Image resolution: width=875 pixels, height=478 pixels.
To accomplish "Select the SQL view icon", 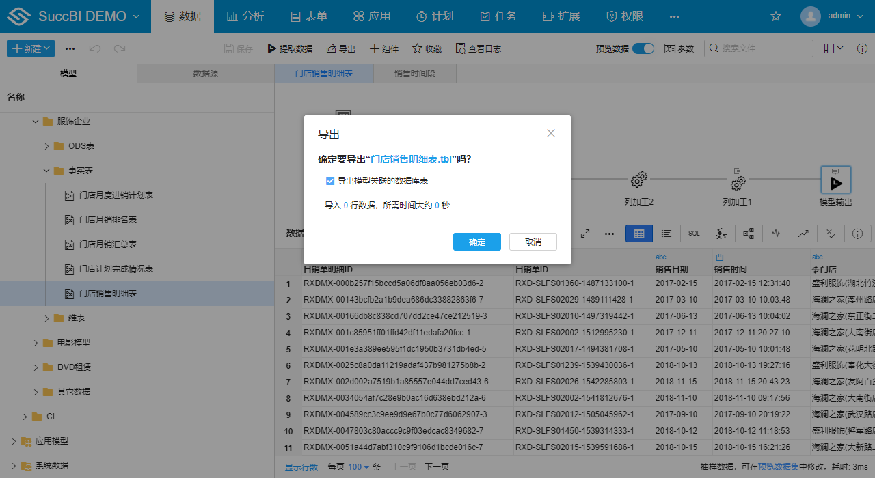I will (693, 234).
-------------------------
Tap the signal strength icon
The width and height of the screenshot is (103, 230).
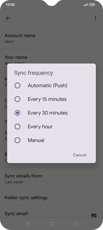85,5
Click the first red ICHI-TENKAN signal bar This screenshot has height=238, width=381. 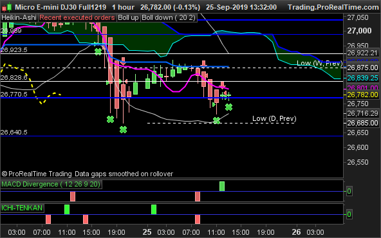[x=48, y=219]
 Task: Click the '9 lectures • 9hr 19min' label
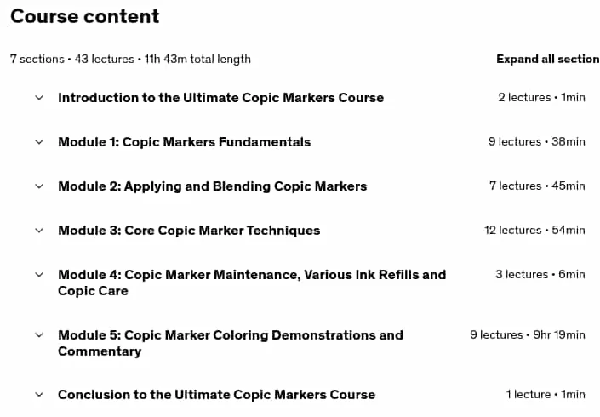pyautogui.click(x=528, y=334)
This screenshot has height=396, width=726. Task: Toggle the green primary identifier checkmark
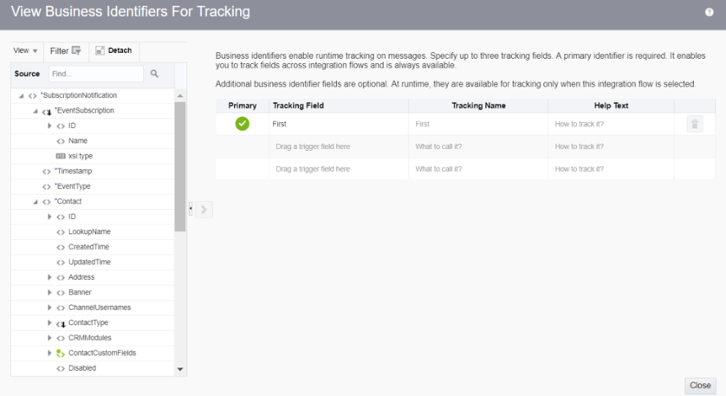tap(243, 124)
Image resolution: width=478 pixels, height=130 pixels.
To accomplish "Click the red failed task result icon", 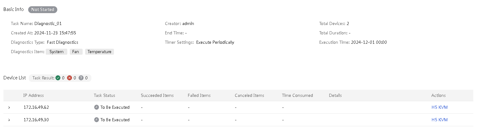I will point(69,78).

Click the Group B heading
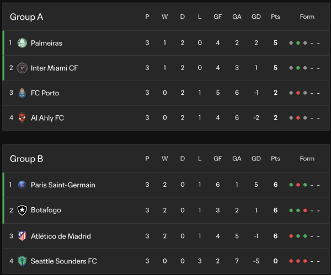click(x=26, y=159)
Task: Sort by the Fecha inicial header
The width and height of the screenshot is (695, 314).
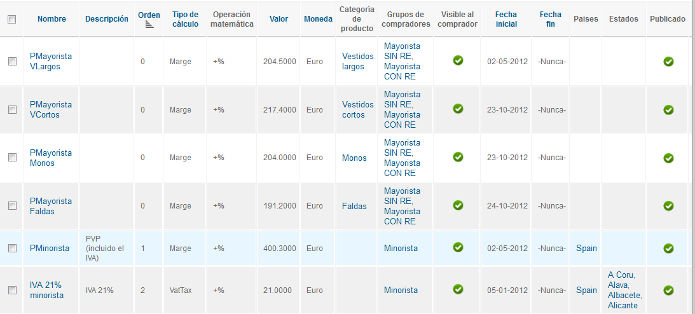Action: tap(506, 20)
-------------------------
▶ **Your task**:
Count the lines in the records above that contain the word "resolution", and give only that number.

▶ **Response for this exercise**:
2